И только в XIX веке, благодаря Ницше, через появление трактовок религиозных текстов, через психоанализ, который открыл интерпретацию знаков, в западной культуре появились интерпретативные техники, техники комментирования, которые существовали еще в Александрии до христианства, но не могли дойти до западного мира вплоть до конца XVI века, до Ренессанса, до картезианства. Эти интерпретативные техники были названы Дильтеем словом „понимать“, которому сложно дать определение.
Я бы предпочел использовать слова „объяснять“ и „интерпретировать“. Это мне кажется наиболее точно описывает это колебание, когда древняя александрийская традиция появилась у нас через Фрейда и современных психоаналитиков.
И я уверен, что массовая терапия возможна именно в рамках системного подхода, т. к, именно система позволяет выявлять ключевые противоречия различных изоморфных индивидуальных структур. И именно благодаря системе мы получаем к ним доступ — возможность влиять на них, возможность к реинтерпретации и любому гипотетическому синтезу этих противоречий.
Что же касается институциональных ригидных структур, то одна из самых больших ошибок современного университета это столь масштабное разделение философии и психологии. Ошибочно думать, что это — две принципиально разные дисциплины. Имея общий объект исследования, они различны только в его предмете. Отсутствие сильных курсов психологии на философских факультетах определяет замкнутость философских дискурсов внутри нашей культуры: именно этим мы резко отстаём от актуальной проблематики.

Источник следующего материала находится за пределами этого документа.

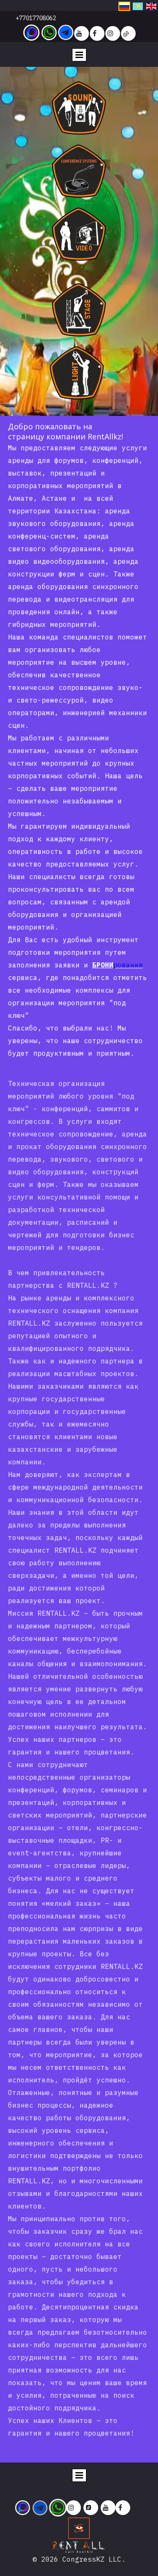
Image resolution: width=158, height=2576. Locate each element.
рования (128, 965)
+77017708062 (36, 18)
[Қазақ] (138, 5)
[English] (151, 5)
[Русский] (124, 5)
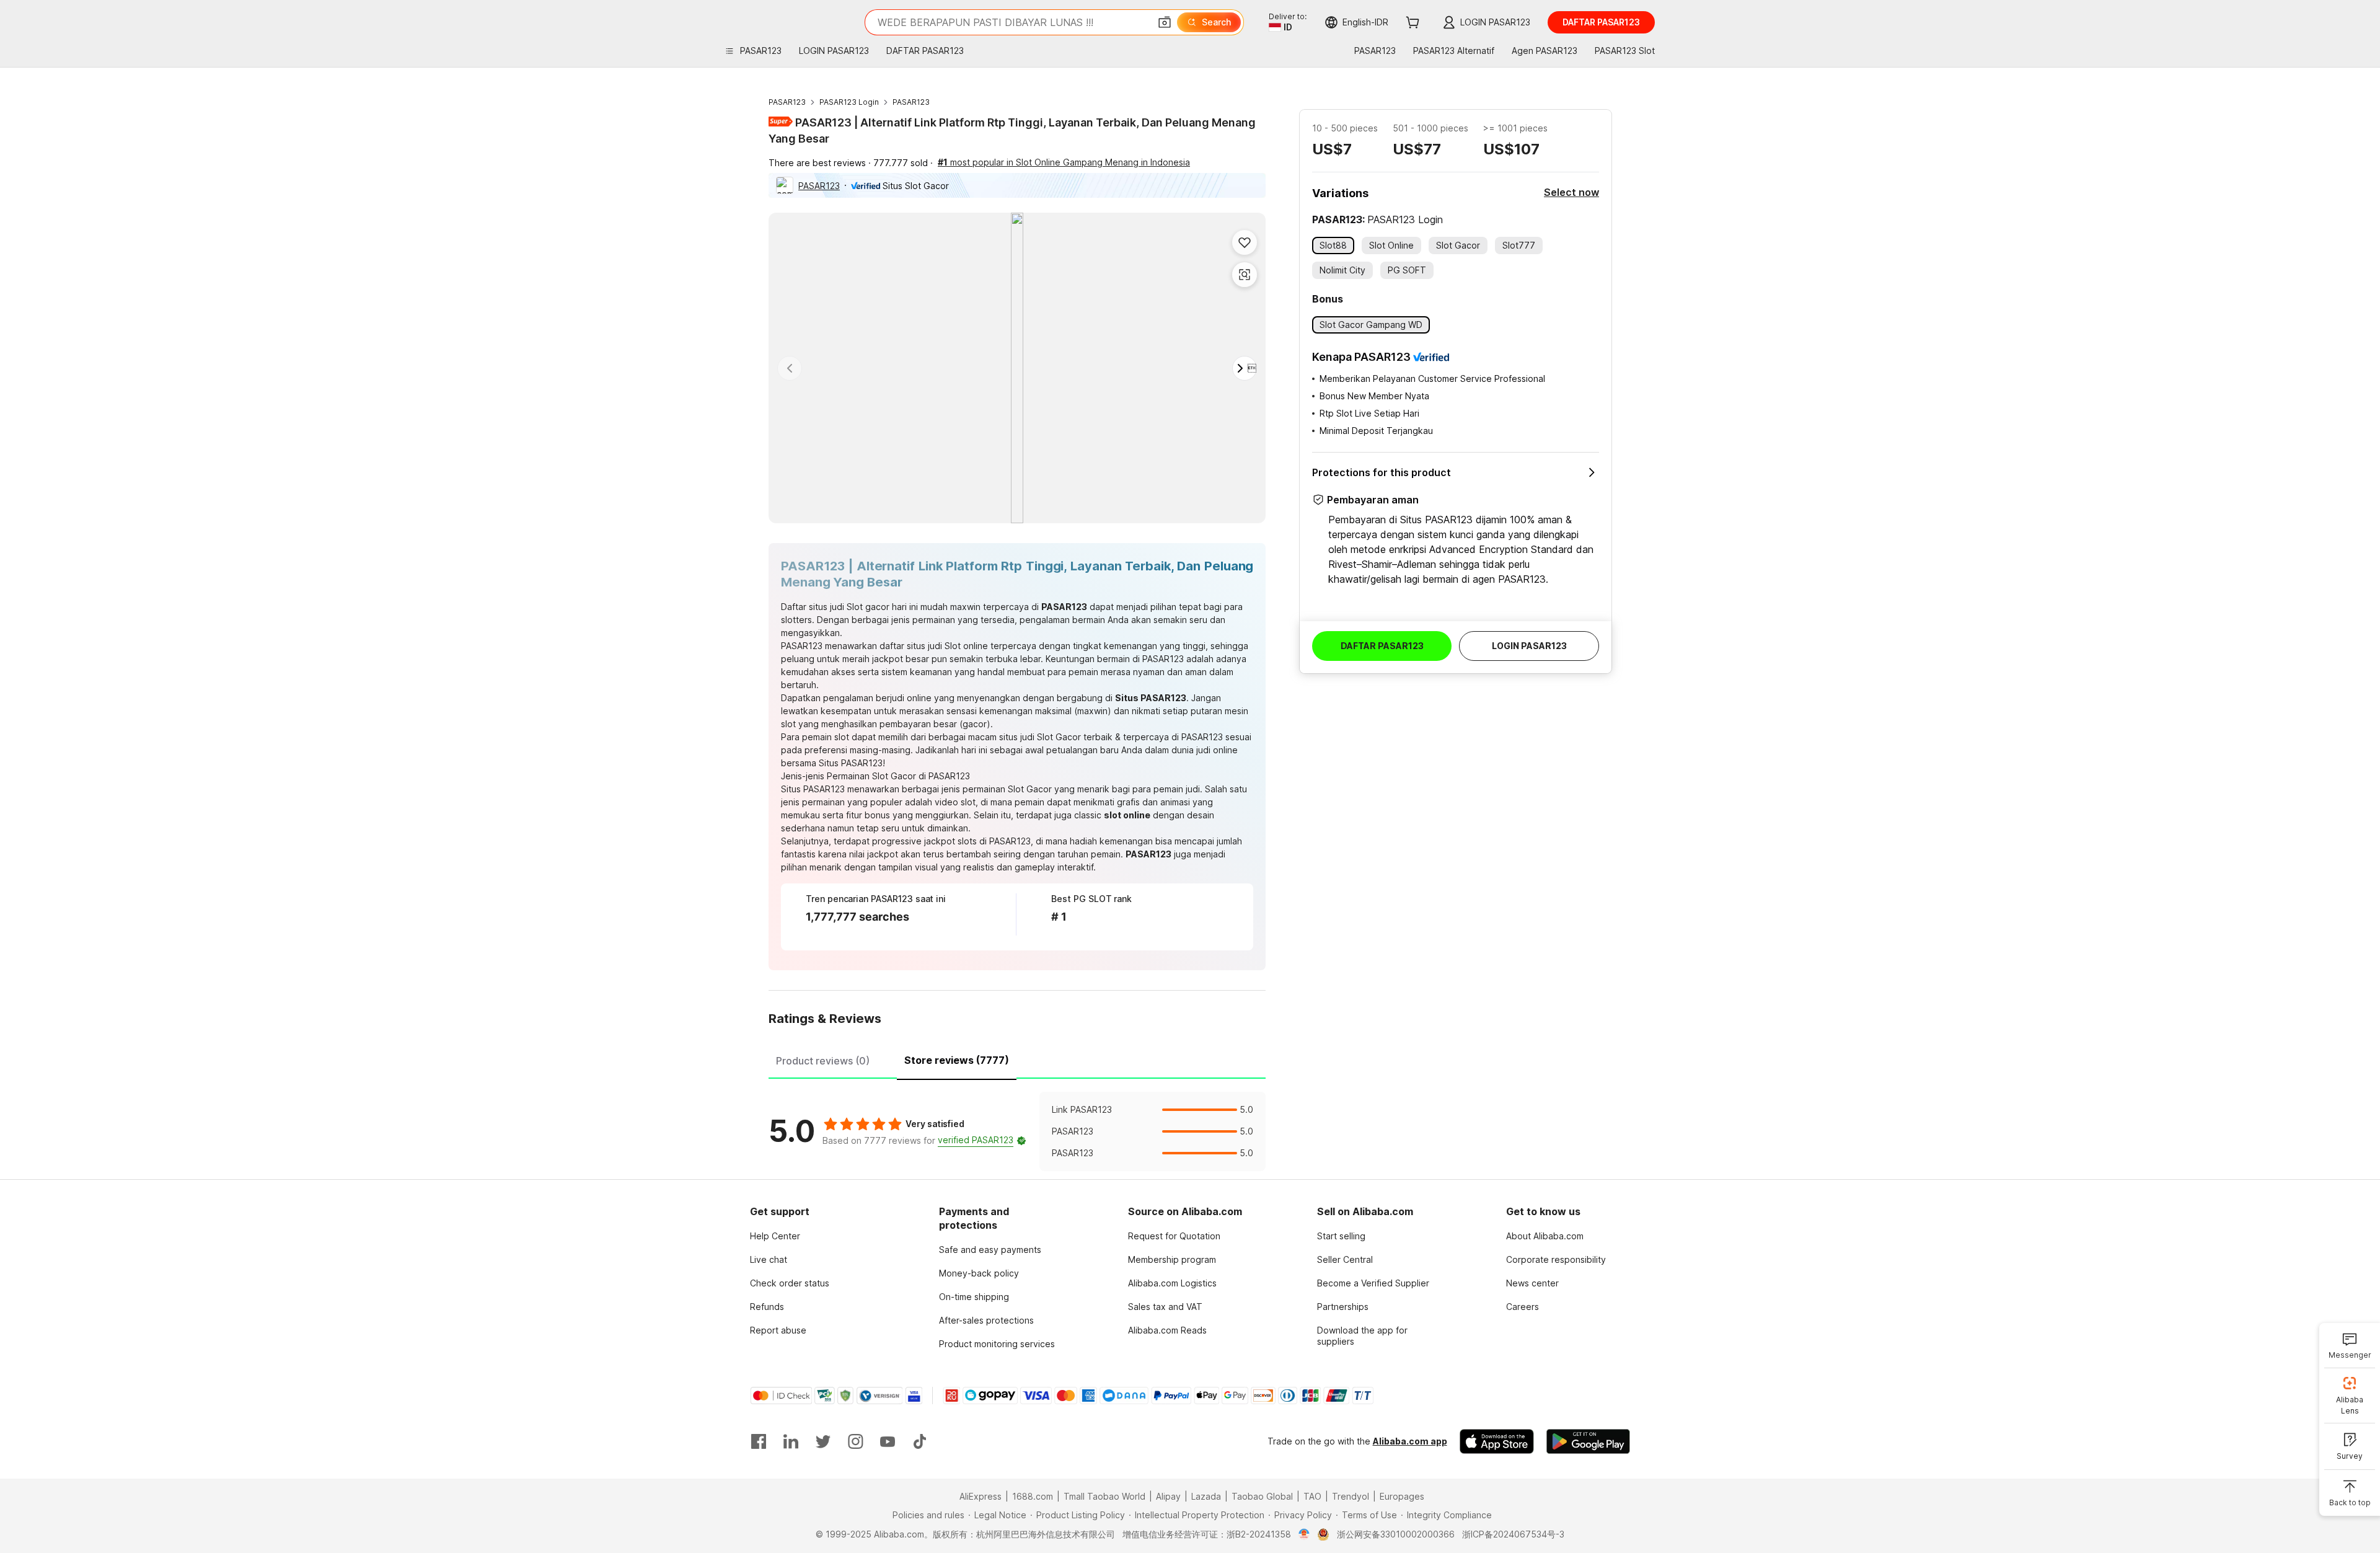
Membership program (1172, 1259)
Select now (1571, 192)
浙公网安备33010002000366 (1396, 1534)
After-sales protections (986, 1320)
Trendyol (1350, 1496)
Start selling (1341, 1236)
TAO (1312, 1496)
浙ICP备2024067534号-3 (1513, 1534)
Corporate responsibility (1556, 1259)
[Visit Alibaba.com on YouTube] (887, 1441)
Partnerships (1342, 1306)
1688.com (1032, 1496)
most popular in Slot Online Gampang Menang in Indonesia (1064, 162)
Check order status (789, 1283)
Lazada (1206, 1496)
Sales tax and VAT (1165, 1306)
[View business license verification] (1304, 1534)
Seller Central (1345, 1259)
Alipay (1168, 1496)
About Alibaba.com (1545, 1236)
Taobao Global (1262, 1496)
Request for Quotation (1174, 1236)
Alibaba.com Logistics (1172, 1283)
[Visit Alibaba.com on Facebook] (758, 1441)
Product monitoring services (997, 1343)
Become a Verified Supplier (1373, 1283)
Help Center (775, 1236)
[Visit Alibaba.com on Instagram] (855, 1441)
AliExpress (980, 1496)
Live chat (768, 1259)
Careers (1522, 1306)
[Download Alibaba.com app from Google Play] (1588, 1441)
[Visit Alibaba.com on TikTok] (919, 1441)
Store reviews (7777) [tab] (956, 1060)
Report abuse (778, 1330)
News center (1532, 1283)
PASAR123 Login (849, 102)
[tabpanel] (1017, 1131)
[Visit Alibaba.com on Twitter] (823, 1441)
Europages (1402, 1496)
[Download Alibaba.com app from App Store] (1497, 1441)
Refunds (767, 1306)
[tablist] (1017, 1059)
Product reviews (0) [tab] (823, 1061)
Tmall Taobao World (1104, 1496)
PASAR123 (787, 102)
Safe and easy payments (990, 1249)
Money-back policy (979, 1273)
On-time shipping (974, 1296)
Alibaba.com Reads (1167, 1330)
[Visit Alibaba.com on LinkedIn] (791, 1441)
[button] (1164, 22)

Единственный способ решить эту проблему, это не разделять эти дисциплины и не акцентировать на этом внимания, но удерживать это в уме
Курс общей психологии у нас читали по Шадрикову, ограничиваясь только самим Шадриковым, — это хорошая демонстрация лоббирования чьих-то индивидуальных интересов за престиж и заслуги. Отличительная черта ригидности — оппортунизм и конъюктурщина.